Tuesday, July 29, 2008

Creation and the Greeks

If you listen to the professors who currently parade on campus, they will tell you the ancient Greeks didn't know anything about the creator God revealed to us in the Bible and especially in the book of Genesis. In a recent course from TTC, David Roochnik (in a series on Plato's Republic) assures us that Plato didn't know anything about the God of the bible. (He compares the concept of the 'good' with the the biblical idea of God.) This is the story that students are being given; and have been for at least a couple generations I guess. (In the last year or two I've heard this from Joseph Koterski and from Peter Kreeft.) I believe this is modern myth making, and is utterly false.

My main reason for believing this notion is false is that it flatly contradicts what the bible says. Genesis makes it clear that all mankind had a single parenting couple. It makes clear the whole world was repopulated after the Flood from a single family. If this is true it's nonsense to claim the Greeks didn't know of the creator Noah talked about. (It's common to speak of the Greeks as if they popped up from under a rock, but they clearly can be traced back to earlier groups in the middle east.) It not only contradicts the bible to believe the Greeks were ignorant of a creator God, it violates common sense and what we know of history.

Our secular (Humanist) professors like to pretend the Greeks didn't have knowledge of earlier civilizations because they want everyone to believe that the Greeks invented all things. (Over the years I'm sure I've heard one or another professor credit the Greeks with the invention of all things.) They do this because they want their students to believe that its Humanism (autonomous reason, working independently of god's revelation) that is responsible for everything good thing on earth.
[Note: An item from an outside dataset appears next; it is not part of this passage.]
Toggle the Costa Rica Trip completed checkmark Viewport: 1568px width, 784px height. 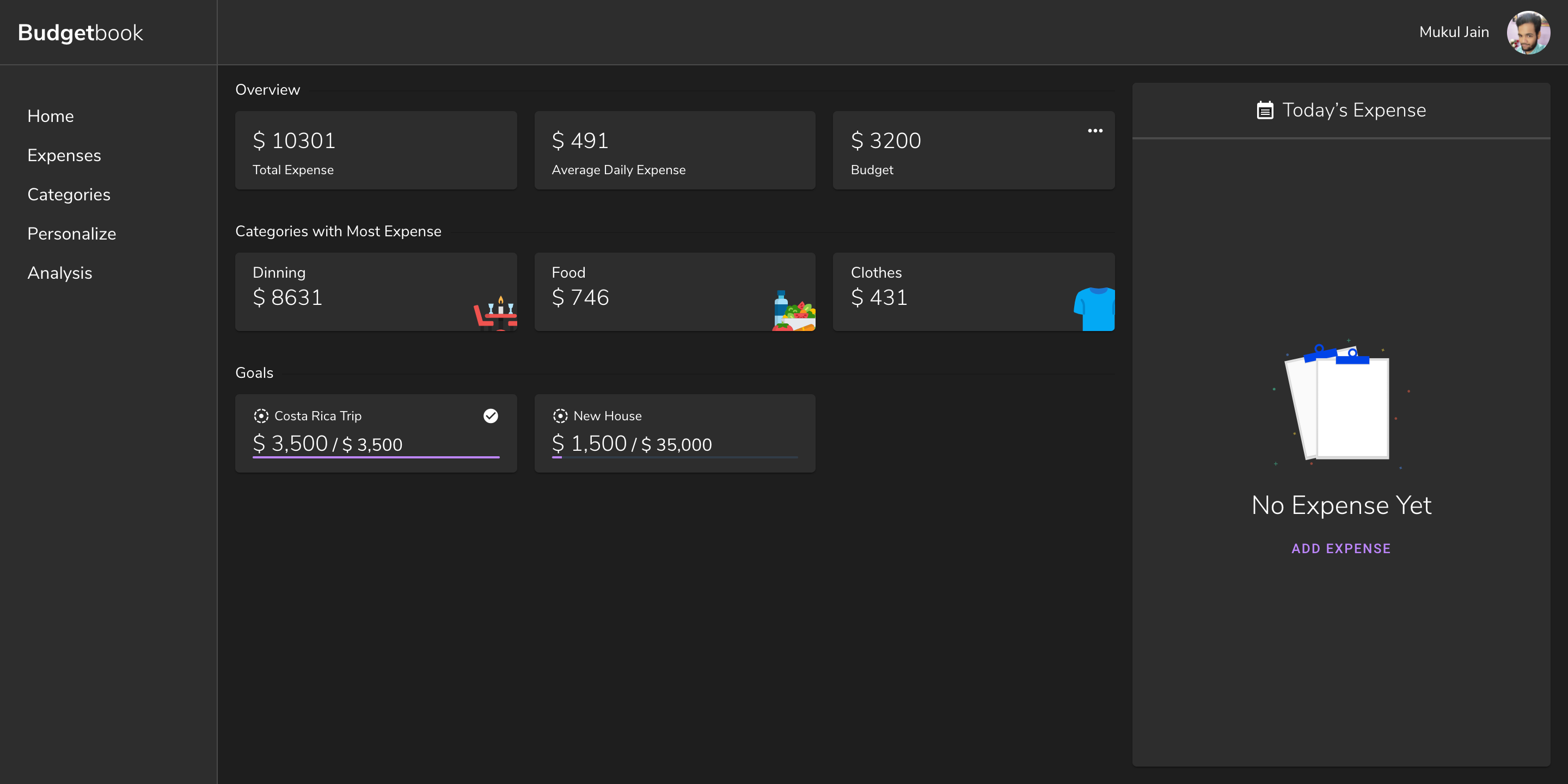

This story is a myth; and worse than this it's an intellectual scandal. The Greeks were well aware of the knowledge of earlier civilizations (the Egyptian, the Babylonian, etc.) and stole from them liberally. (You notice they weren't big on footnotes, the Greeks, and that they refused to give anyone credit for the ideas they stole.) The Greeks (of the Periclean age let's say) travelled widely... and had for centuries. It's ridiculous to pretend they didn't know of ancient Israel, of Abraham, of Job and of Noah. It's ridiculous to say they weren't aware of the Genesis account of creation. (Both in the form written down by Moses, and in earlier accounts.)

Just recently I came across the following ancient 'hymn' while reading 'In the minds of men' by Ian Taylor.
'Pettinato provides the translation to this remarkable hymn of praise written, it will be recalled, a thousand years before the biblical text and thus completely refuting the notion of oral tradition:
"Lord of heaven and earth
the earth was not, you created it
the light of the day was not, you created it,
the morning light you had not (yet) made exist."
(Pettinato 1981, 244)
- are we supposed to believe the Greeks were unaware of such hymns?

One day all this professorial Greek worship will come to an end, and the people who perpetuated the myth will be in disgrace. The idea the ancient Greeks didn't know the creator will be exposed for the deliberate campaign of deceit it is. The idea the Greeks invented all things will simply be laughed at.

Notes;
1. Arthur Custance makes a case for Monotheism being the view held by the most ancient peoples in; Doorway paper #34. (From monotheism to polytheism)
2. 'In the Minds of Men' - Ian Taylor/ch. 14. (Online here)
3. I remember reading once that 'Jewish' traders had established themselves in Greece, long before the time of Socrates, but I'm afraid I can't find the reference.
4. I believe the Greeks went (very early on in their existence as a people) from a belief in the true creator God, to a debauched polytheism, to a rejection of that polytheism to agnosticism and even materialism. (The so called Greek gods seem much more like characters out of a satiric play than anything else. It's hard to imagine anyone ever believed they had real existence.)
5. This is speculation on my part, but are we supposed to believe that the idea 'all is water' wasn't influenced by Genesis? Are we supposed to believe that the dialogues of Plato weren't 'influenced' by the book of Job? Isn't Plato's idea of the forms just a secularized version of the creation account?
6. One day someone will write a book refuting the 'groupie' adulation of the Greeks, and become world famous. (I hope it will be you.)